----- TEXTO PARA LEER -----
Un mes después, 50 kilómetros costa arriba de Punta Alta, Darwin descubrió otro acantilado marino rico en fósiles, que alcanzaba los 35 metros y marcaba un lugar llamado Monte Hermoso. Ahí desenterró los restos petrificados de varias criaturas que de diversas maneras le recordaron a un agutí, un capibara y un pequeño roedor sudamericano, el tuco-tuco, excepto que, otra vez, en cada caso, la coincidencia entre las especies fósiles y vivas era estrecha pero no idéntica. No obstante, más tarde y más al sur de la costa de Argentina, excavó un tercer conjunto de huesos de mamífero, que, para el anatomista que finalmente los examinó, sugerían una forma extinta de camello. Esa criatura llegó a ser conocida como Macrauchenia. La familia del camello incluye dos especies sudamericanas salvajes, el guanaco y la vicuña, así como sus formas domesticadas, la llama y la alpaca. Darwin estaba muy consciente de que los guanacos vivos habitaban esa zona, pues él mismo había matado uno justo unos días antes.

Estos descubrimientos, analogías y yuxtaposiciones entraron en su memoria e imaginación para fermentarse ahí mientras continuaba el viaje y muchos años después. Mientras tanto, los fósiles fueron embalados en cajas para ser enviados a Inglaterra, principalmente al cuidado de John Stevens Henslow, el bondadoso botánico que había sido mentor de Darwin en Cambridge.

“He tenido suerte con los huesos fósiles”, le dijo a Henslow en una carta. Mencionó al roedor gigante, los perezosos terrestres y la sección de escudos óseos poligonales, sobre la que comentó: “Tan pronto los vi, pensé que tenían que pertenecer a un armadillo enorme, especie viviente cuyo género es tan abundante aquí”. Y agregó: “Si le interesan lo suficiente para desempacarlos, tendría mucha curiosidad por oír algo sobre ellos”.

Es importante no exagerar la claridad con la que Darwin pudo ya no digamos identificar, ni siquiera interpretar, lo que había encontrado. La mayoría de sus fósiles, con excepción del Megatherium, representaban especies todavía no conocidas por los expertos, y él no lo era. No era un anatomista comparativo, como el gran Cuvier, tampoco un erudito en mamíferos, y la palabra “paleontólogo” aún no se usaba. De regreso en Londres, Darwin le confió la descripción e identificación de sus fósiles a un anatomista joven y brillante llamado Richard Owen, una autoridad incipiente y prometedora en mamíferos extintos. Fue Owen quien le dio nombres a los perezosos desconocidos y sugirió (erróneamente, aunque más tarde se corrigió a sí mismo) la afinidad entre un Macrauchenia y un camello.

Darwin no era Owen. Sólo era un hombre de campo sumamente atento, ávido de especímenes, que aprendía en el camino. La invitación al Beagle lo había rescatado de un futuro inconveniente como pastor rural, y desde sus primeros días a bordo se había esforzado con diligencia, madurando con rapidez para asumir (y luego trascender) el papel de naturalista del barco. Sus mejores aptitudes para interpretar los fósiles fueron su intensa curiosidad, su talento para las observaciones minuciosas y su intuición de que todo en el mundo natural está conectado de alguna manera con lo demás.
-----
INDICACIÓN A »
Reescribe el fragmento del texto sobre los fósiles de Darwin desde "Es importante no" hasta "y un camello.", poniendo "especialista" en lugar de "erudito".
INDICACIÓN B »
Responde brevemente, según el texto sobre los fósiles de Darwin:
(i) ¿Qué altura alcanzaba el acantilado de Monte Hermoso?
(ii) ¿Al cuidado de quién se enviaron principalmente los fósiles a Inglaterra?
(iii) ¿Quién les dio nombres a los perezosos desconocidos?
----- ENTRADAS EXTRAÍDAS -----
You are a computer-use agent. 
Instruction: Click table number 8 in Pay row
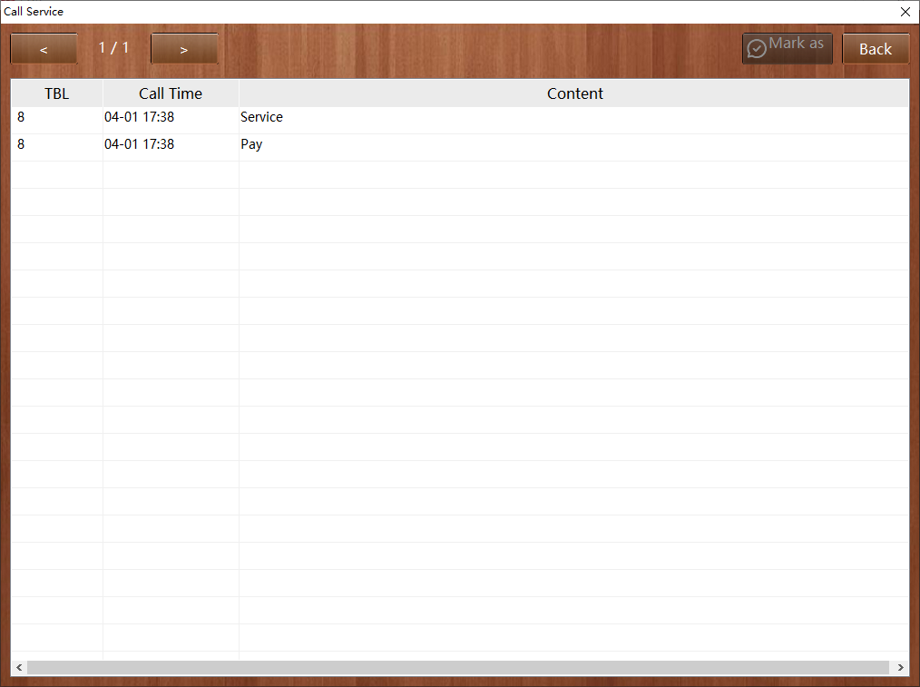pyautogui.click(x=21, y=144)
-----
----- ENTRADAS EXTRAÍDAS -----
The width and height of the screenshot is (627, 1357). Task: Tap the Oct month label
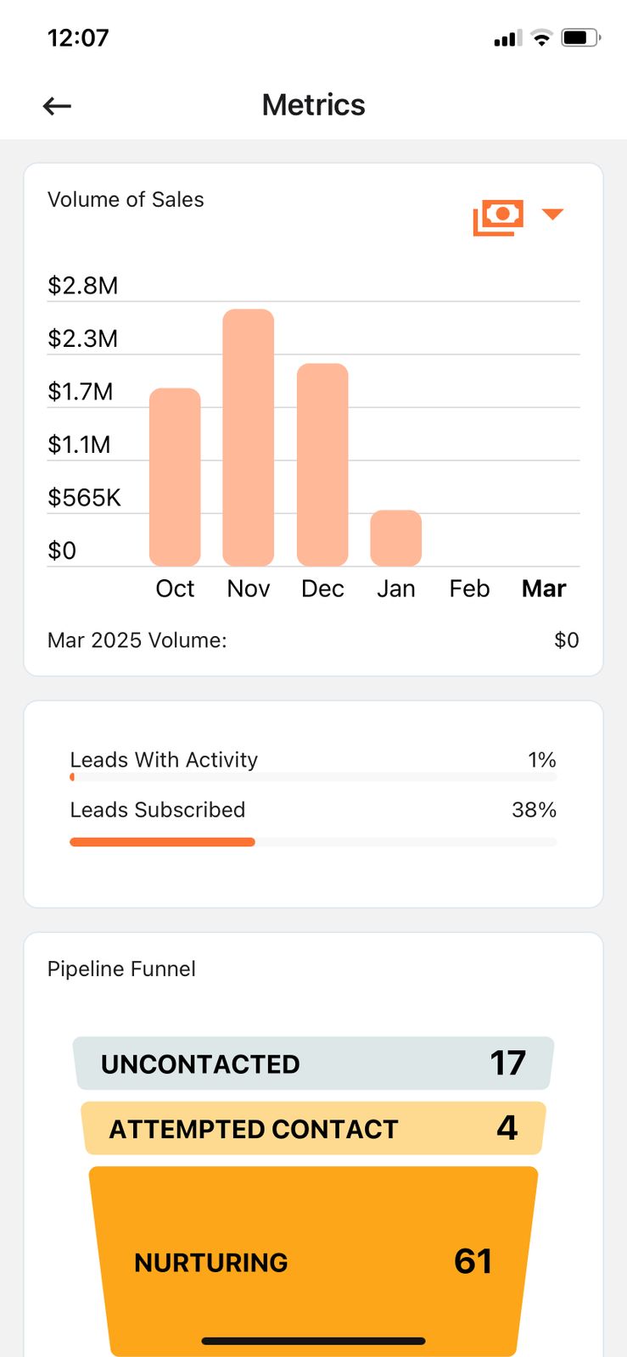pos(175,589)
-----
RESPUESTA ESCRITA A »
Es importante no exagerar la claridad con la que Darwin pudo ya no digamos identificar, ni siquiera interpretar, lo que había encontrado. La mayoría de sus fósiles, con excepción del Megatherium, representaban especies todavía no conocidas por los expertos, y él no lo era. No era un anatomista comparativo, como el gran Cuvier, tampoco un especialista en mamíferos, y la palabra “paleontólogo” aún no se usaba. De regreso en Londres, Darwin le confió la descripción e identificación de sus fósiles a un anatomista joven y brillante llamado Richard Owen, una autoridad incipiente y prometedora en mamíferos extintos. Fue Owen quien le dio nombres a los perezosos desconocidos y sugirió (erróneamente, aunque más tarde se corrigió a sí mismo) la afinidad entre un Macrauchenia y un camello.

RESPUESTA ESCRITA B »
(i) 35 metros.
(ii) De John Stevens Henslow.
(iii) Richard Owen.